** CHECK YOUR UNDERSTANDING **
a) According to the text on flytipping in Kent, what must anyone offering waste disposal services hold?
b) Please extend the text on flytipping in Kent, starting after its final sentence.

** TEXT UNDER STUDY **
##########

Some KCC members are concerned about reports that flytipping has increased in Kent since HWRCs were closed.

Rogue traders may call to offer to remove household waste but then flytip it and KCC is continuing its campaign to warn people to beware of anyone who calls to offer such a service. Householders should know they can be fined if flytipped waste is traced to them unless they took reasonable steps to ensure its proper disposal. Anyone offering disposal services must have a waste carrier licence which can be easily checked on the Environment Agency website. There are many reputable waste businesses in Kent and they report an increase in the hire of skips and hippo-bags. Garden waste collection subscriptions have also increased within the districts.

KCC monitors by weight how much flytipping is brought to the Waste Transfer Stations by the districts/boroughs but there is a time lag in its being reported and coming to our sites. For a more immediate picture, we asked the districts/boroughs to tell us how many flytipping reports they had had. Three districts’ records are kept quarterly. Of the remaining nine there were variations up and down but overall reports of flytipping in Kent had not increased.

##########

** RECORDS SUPPLIED **

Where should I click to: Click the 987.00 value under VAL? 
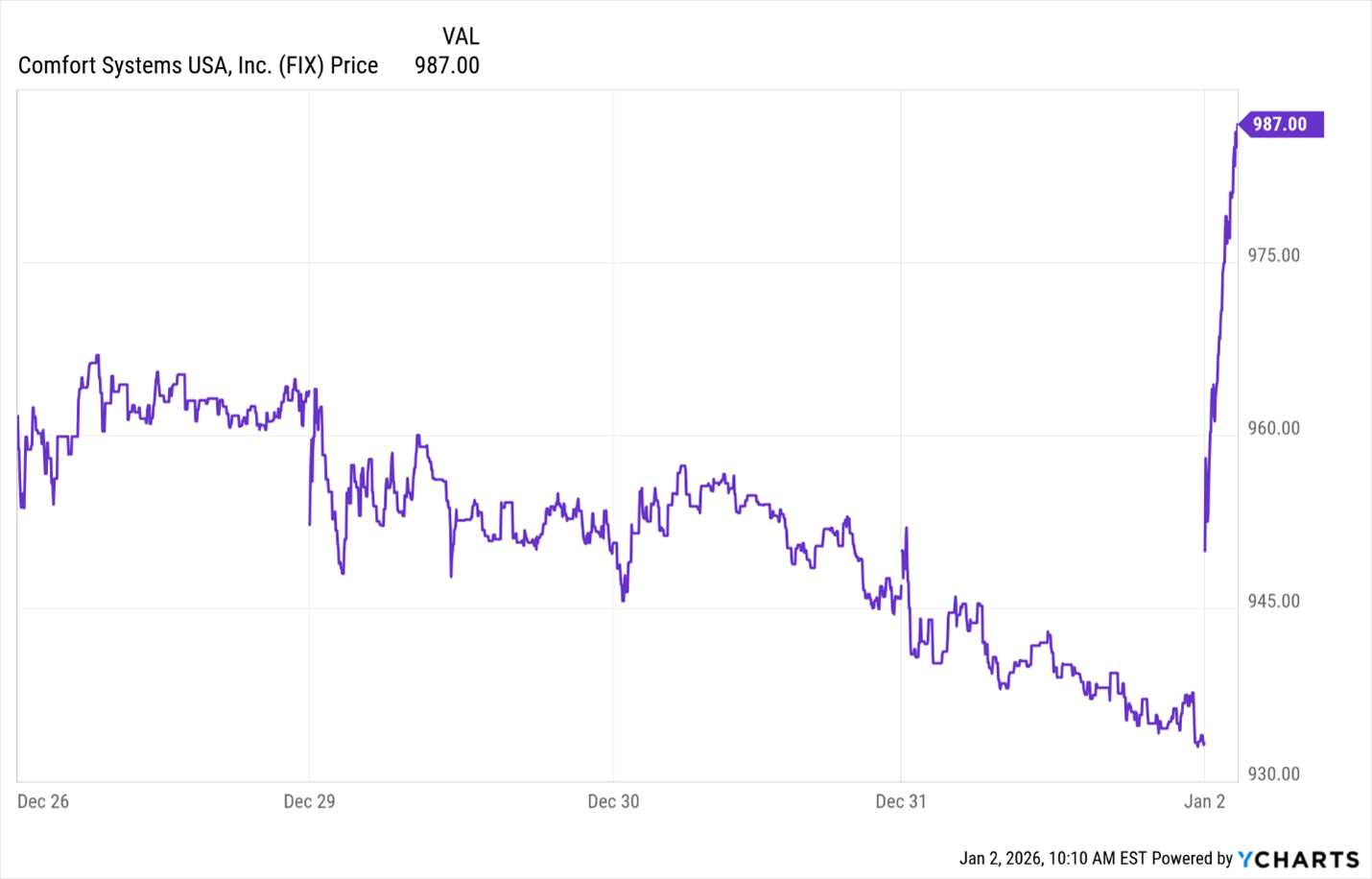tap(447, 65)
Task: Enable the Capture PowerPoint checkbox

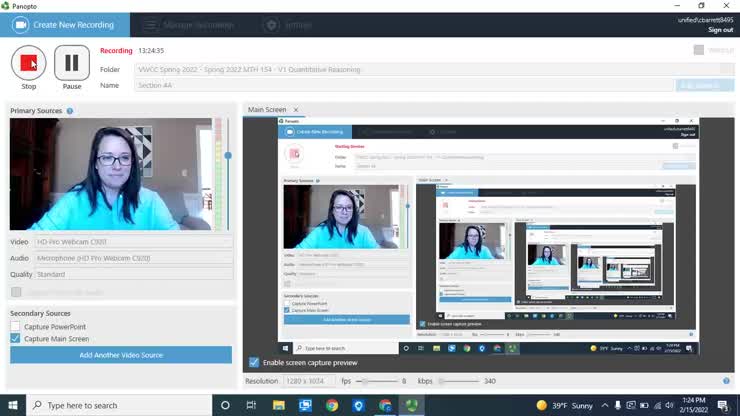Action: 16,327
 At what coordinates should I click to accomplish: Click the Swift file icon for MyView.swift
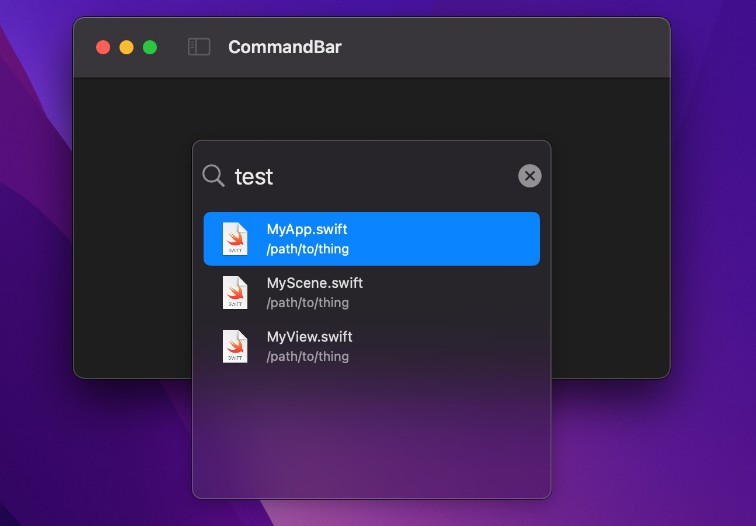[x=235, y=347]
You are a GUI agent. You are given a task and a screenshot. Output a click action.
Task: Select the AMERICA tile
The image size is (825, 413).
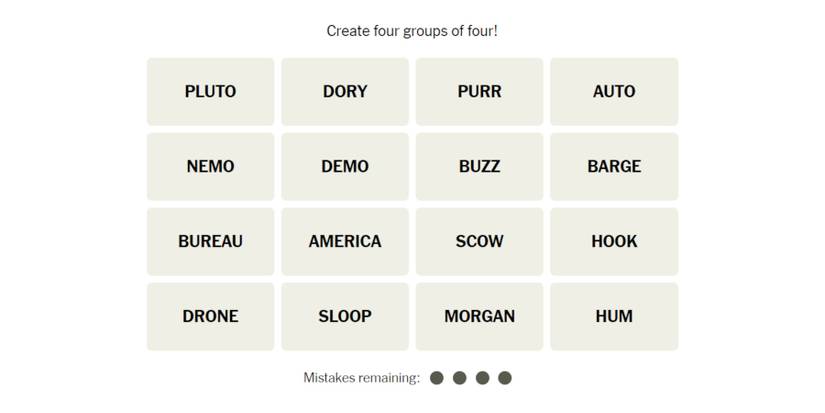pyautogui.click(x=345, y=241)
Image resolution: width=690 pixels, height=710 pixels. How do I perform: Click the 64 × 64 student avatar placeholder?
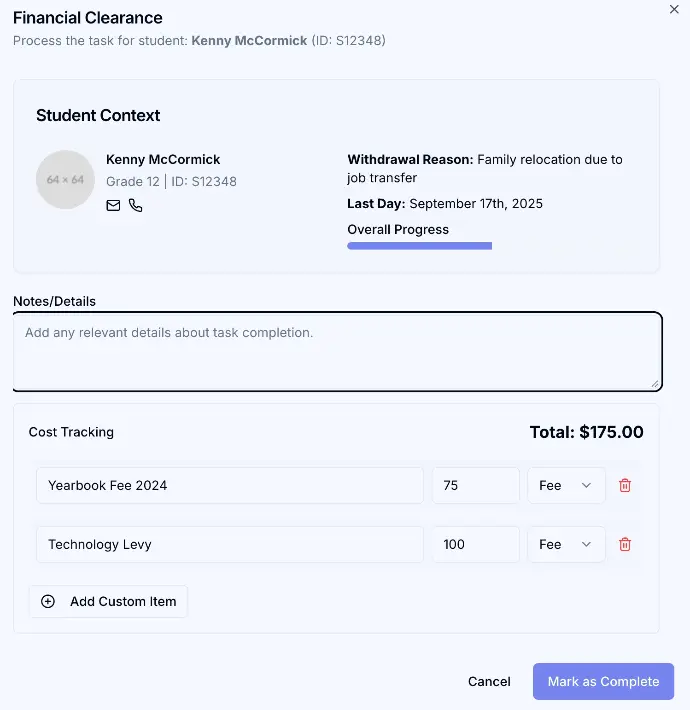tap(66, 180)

##########

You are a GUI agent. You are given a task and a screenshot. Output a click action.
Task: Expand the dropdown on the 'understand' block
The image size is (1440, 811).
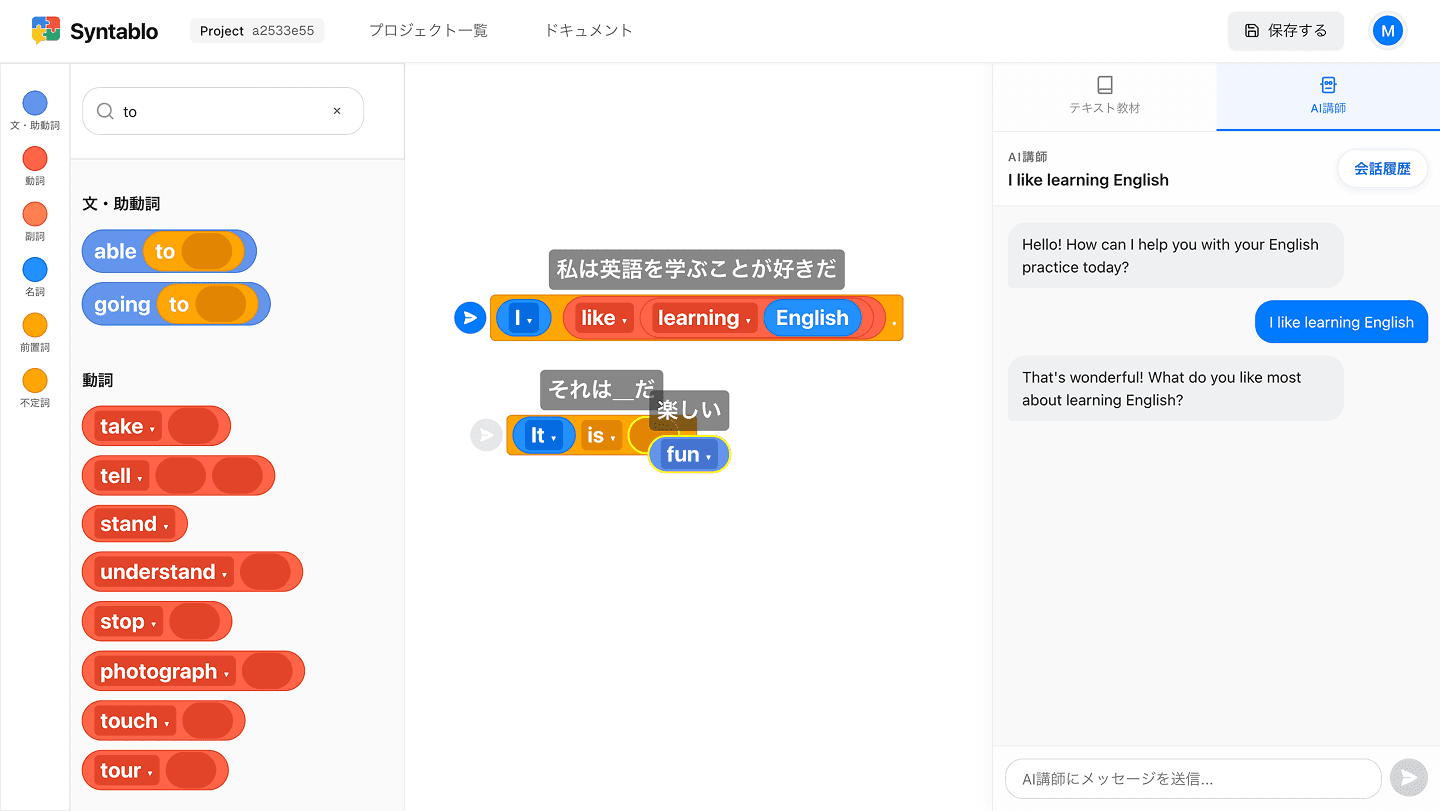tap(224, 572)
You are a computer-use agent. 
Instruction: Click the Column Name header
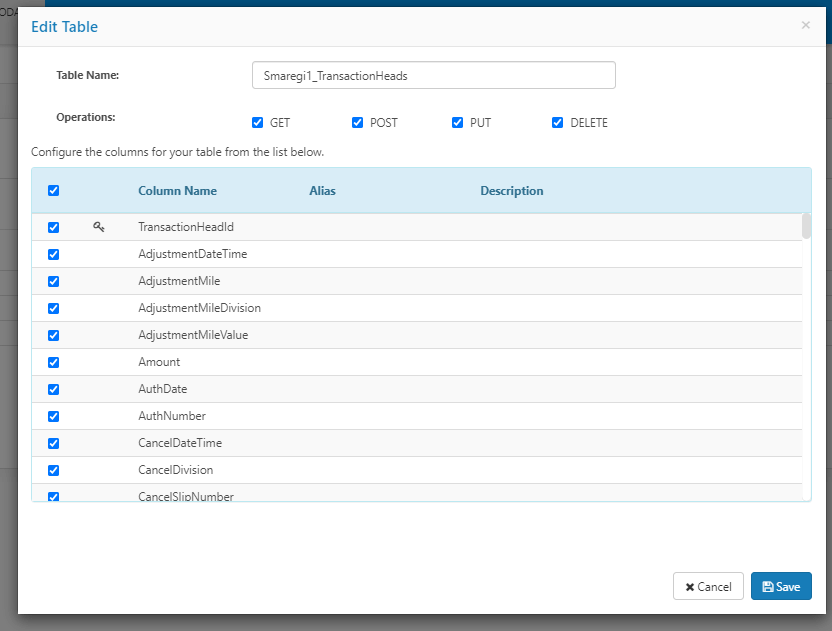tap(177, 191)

##########

** ANSWERS TO THE EXERCISE **
a) A waste carrier licence.

b)
However, most flytipping is business or commercial which would not be taken to or accepted at a Household Waste Recycling Centre.

Where districts/borough have identified flytipping hotspots KCC’s Waste Enforcement Advisor has supported them with advice and with hidden cameras to provide evidence they can use in further action or prosecution.

KCC is currently investigating 12 cases of fly tipping.
1 from Dartford.
1 from Sevenoaks
2 from Gravesham.
8 from Swale.

One particular success story worth telling from last week is of a KCC Highway Steward who got pictures of suspected flytipping which were sent to district/borough councils. As a result Kent Police seized a vehicle associated offences across Maidstone, Swale and Medway. Maidstone Borough Council is now leading this investigation working with Swale and Medway. The advisor is also liaising with the newly formed Environment Agency Joint Unit for Waste Crime, which deals with large scale fly tipping in Kent and neighbouring counties.

KCC has committed a further £250,000 in our 2020/21 budget to support work by the districts/borough councils and Kent Police in extra enforcement against flytipping and for information campaigns to discourage use of rogue traders.

Plans for re-opening the HWRCs

KCC’s officers are making plans to open our HWRCs as soon as Government advice and staffing levels allow us to do so safely.
Our top priority is protecting kerbside collections so we must be sure we have enough staff to keep open the Waste Transfer Stations when HWRC staff return to normal duties.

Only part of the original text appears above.